Archive for August 22, 2007

New online gaming platforms for people?

August 22, 2007 1 comment

Do you play one MMOG, or do you play multiple ones? If you play only one, is that due to lack of time for multiple games, lack of multiple good games to play or simply lack of funds to play multiple games?

MMOGs are becoming more “casual friendly”, which can mean many things. But one thing may be that you do not need to invest a huge amount of time to feel that you get something out of the game – no 4+ hour sessions required, but anything from 30 minutes to 2 hours could be perfectly ok. And also better opportunities to group with friends without necessarily keeping all characters in complete sync.

As this trend continues, which I think it will, the time factor could both introduce more people to MMOGs who previously did not have enough time for them and also provide more options to play multipleMMOGs for those that want that.

There are more and more MMOGs coming out in the market.
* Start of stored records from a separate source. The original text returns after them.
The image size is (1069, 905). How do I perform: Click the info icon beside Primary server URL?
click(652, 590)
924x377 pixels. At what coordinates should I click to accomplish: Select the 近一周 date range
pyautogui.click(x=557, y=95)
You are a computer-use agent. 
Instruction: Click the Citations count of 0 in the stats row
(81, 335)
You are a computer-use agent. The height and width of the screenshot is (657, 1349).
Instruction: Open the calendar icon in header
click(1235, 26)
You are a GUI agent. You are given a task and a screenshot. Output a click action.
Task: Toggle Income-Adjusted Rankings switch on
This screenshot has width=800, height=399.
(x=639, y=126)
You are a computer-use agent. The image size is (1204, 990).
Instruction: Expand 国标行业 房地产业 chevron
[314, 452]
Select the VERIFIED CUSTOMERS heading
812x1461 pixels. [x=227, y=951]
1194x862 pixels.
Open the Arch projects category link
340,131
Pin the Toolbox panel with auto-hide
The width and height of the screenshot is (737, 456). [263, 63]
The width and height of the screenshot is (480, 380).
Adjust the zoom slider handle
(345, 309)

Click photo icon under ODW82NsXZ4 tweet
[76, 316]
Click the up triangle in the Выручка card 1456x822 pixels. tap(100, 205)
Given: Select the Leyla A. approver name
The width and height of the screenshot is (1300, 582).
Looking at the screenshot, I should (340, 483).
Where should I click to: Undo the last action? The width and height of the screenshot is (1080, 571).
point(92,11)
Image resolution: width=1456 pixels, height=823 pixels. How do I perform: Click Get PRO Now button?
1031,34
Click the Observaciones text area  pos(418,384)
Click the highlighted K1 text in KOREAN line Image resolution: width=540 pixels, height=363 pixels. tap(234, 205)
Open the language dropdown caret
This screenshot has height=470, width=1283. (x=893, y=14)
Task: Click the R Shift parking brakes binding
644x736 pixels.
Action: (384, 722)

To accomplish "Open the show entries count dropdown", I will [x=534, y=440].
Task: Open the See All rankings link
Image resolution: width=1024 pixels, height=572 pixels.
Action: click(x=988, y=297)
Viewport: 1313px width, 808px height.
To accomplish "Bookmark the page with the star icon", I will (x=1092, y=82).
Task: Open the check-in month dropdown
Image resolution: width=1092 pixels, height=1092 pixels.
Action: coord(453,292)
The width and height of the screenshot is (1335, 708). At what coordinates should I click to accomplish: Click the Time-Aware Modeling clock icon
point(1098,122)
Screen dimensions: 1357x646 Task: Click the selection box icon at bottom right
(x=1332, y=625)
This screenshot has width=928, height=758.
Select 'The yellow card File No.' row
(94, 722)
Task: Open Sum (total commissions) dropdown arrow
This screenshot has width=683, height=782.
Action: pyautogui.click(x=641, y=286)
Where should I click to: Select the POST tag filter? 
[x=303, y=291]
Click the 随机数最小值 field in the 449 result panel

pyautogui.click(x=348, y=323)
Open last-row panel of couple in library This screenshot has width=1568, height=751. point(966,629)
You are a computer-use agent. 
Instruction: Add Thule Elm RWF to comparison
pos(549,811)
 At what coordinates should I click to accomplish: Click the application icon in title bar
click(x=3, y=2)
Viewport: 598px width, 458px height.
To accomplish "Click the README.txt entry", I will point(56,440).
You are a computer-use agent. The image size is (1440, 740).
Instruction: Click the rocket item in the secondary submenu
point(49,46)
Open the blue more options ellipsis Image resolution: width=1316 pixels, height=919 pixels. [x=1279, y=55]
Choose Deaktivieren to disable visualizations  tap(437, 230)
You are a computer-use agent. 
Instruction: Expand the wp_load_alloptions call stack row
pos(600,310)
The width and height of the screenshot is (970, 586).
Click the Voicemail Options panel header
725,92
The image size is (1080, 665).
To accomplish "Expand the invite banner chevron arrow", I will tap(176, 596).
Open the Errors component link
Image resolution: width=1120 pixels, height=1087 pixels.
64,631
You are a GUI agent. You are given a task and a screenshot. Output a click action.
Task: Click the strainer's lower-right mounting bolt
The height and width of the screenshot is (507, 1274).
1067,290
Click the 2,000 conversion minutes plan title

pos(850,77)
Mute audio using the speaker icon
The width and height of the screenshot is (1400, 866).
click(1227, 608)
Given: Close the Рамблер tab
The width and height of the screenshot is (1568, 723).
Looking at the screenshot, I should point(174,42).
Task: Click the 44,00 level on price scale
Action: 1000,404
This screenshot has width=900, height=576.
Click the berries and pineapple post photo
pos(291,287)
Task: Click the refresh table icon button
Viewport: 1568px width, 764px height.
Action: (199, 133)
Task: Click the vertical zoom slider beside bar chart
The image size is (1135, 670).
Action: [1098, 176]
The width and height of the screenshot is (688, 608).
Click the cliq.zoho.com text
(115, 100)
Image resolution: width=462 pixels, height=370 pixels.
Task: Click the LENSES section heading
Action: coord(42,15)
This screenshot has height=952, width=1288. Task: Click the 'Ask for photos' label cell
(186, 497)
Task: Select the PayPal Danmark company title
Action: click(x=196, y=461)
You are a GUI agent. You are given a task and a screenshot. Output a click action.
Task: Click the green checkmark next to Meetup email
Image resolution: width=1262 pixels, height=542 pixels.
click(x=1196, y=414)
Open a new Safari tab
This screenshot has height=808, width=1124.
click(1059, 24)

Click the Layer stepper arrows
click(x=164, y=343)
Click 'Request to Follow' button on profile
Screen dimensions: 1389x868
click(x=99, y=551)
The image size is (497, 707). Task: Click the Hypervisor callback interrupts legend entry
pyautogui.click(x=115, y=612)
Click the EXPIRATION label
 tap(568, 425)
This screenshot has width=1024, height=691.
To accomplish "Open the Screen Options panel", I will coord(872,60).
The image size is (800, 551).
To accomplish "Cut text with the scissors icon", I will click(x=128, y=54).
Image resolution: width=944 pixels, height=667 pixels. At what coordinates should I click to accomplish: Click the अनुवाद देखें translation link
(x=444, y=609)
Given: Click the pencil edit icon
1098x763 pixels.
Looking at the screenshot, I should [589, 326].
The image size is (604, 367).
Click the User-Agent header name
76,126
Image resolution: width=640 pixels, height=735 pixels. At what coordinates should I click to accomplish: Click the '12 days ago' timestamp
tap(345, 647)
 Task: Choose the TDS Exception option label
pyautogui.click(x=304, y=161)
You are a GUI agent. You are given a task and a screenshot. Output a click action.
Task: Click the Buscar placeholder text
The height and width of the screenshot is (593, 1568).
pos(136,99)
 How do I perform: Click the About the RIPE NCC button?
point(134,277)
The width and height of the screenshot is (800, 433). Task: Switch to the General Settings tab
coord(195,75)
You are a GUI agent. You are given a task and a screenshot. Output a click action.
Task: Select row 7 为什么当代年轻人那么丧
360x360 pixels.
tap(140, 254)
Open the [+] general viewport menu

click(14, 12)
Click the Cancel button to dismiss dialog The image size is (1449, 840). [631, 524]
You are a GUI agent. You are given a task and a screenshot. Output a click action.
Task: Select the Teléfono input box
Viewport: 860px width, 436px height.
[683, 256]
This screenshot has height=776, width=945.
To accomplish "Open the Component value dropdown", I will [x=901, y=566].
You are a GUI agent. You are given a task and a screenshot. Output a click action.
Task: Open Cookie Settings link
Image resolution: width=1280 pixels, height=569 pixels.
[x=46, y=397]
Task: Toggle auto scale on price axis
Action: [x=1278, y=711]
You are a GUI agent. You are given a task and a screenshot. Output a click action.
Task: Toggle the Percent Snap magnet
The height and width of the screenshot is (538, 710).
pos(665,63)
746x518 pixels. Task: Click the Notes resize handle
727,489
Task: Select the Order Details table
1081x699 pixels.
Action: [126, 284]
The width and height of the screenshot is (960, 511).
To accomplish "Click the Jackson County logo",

Some may be crap, but overall the choices for MM playtime are increasing.

Costs may potentially be a bit prohibive with the subscription model that is quite common, but is still not that high compared to other forms of entertainment. Still, lots of free-to-play type games are also introduced, which at least also gives a lower cost of entry, even though the total cost in the end might not be lower.

With all of these trends it would seem quite natural that there will be more people playing more MMOGs and perhaps with less overlap. Many MMOG players would agree that the “people factor” and the socializing in game is an important factor for the staying power of a game.

So why are there then a distinct lack of community tools cross game servers of even cross games? In some MMOGs I cannot even chat with someone unless they play on the same server and even in the same faction on that server. Any interaction has to be through outside means, be it web site forums, voice chat tools and other means.

There are some games that provide a bit better facilities in this regard, for example the SOE games (EQ, EQ2 and SWG at least) allows chat and friend lists to work cross server and cross game. Same goes for City of Heroes/Villains. It is a good start, but is far from what could be done.

A problem here is of course that there are no standards in use here on how to implement and integrate community tools in the MMOG space, at least none that I have seen. And companies may be a bit cautious about letting in the competition or open potential malicious entry points into their environment.

If you use Microsoft Office at work, chances are that you use Outlook and that you have a contact list in there with work related contact at the very least. You may use facilities to synchronize this witha PDA or mobile phone so you always have that info available to you.

So what if you could have friend lists in the MMOGs you play that not only covers specific characters that some persions play on a specific server in a specific game, but all MMOG you play and have played and which could be accessible from any of the games you play? Or from your guilds or your own web site perhaps? Same goes for chat functions of various kinds, info about characters etc.

This is not really something new – in other areas different community tools are available. In the online gaming space there a companies like NCsoft, who are building an online gaming platform, according to their investor reports. This seems to include a couple of different community tools which are already there in the platform and then games can be developed to take advantage of that platform. This is mainly aimed at more casual and less massively multiplayer online games than the MMOGs, but is still a noticeable effort.

Community sites like Guild Café and Curse also try to provide some soem cross game facilities and there are tools like XFire to provide some help to keep track of friends cross games. But this is still many separate efforts and not much around to bind them together or to move information between all these efforts in a seamless or close to seamless way.

My guess is that Raph Koster’s Areae is working on something along those lines, with the talk of combining the worlds of MMOGs with “web 2.0”. They have not provided extensive information yet on what they are up to, but I definitely suspect it is about supporting community building efforts blended in with the game environments.

Personally I am glad that while there is still room for lots of improvements in this area for games to work on, the various online communities that already exist do a significant part to facilitate the socializing parts. One that I am a member of, The Older Gamers, have been a great place to keep in touch and meet (virtually mostly) new people.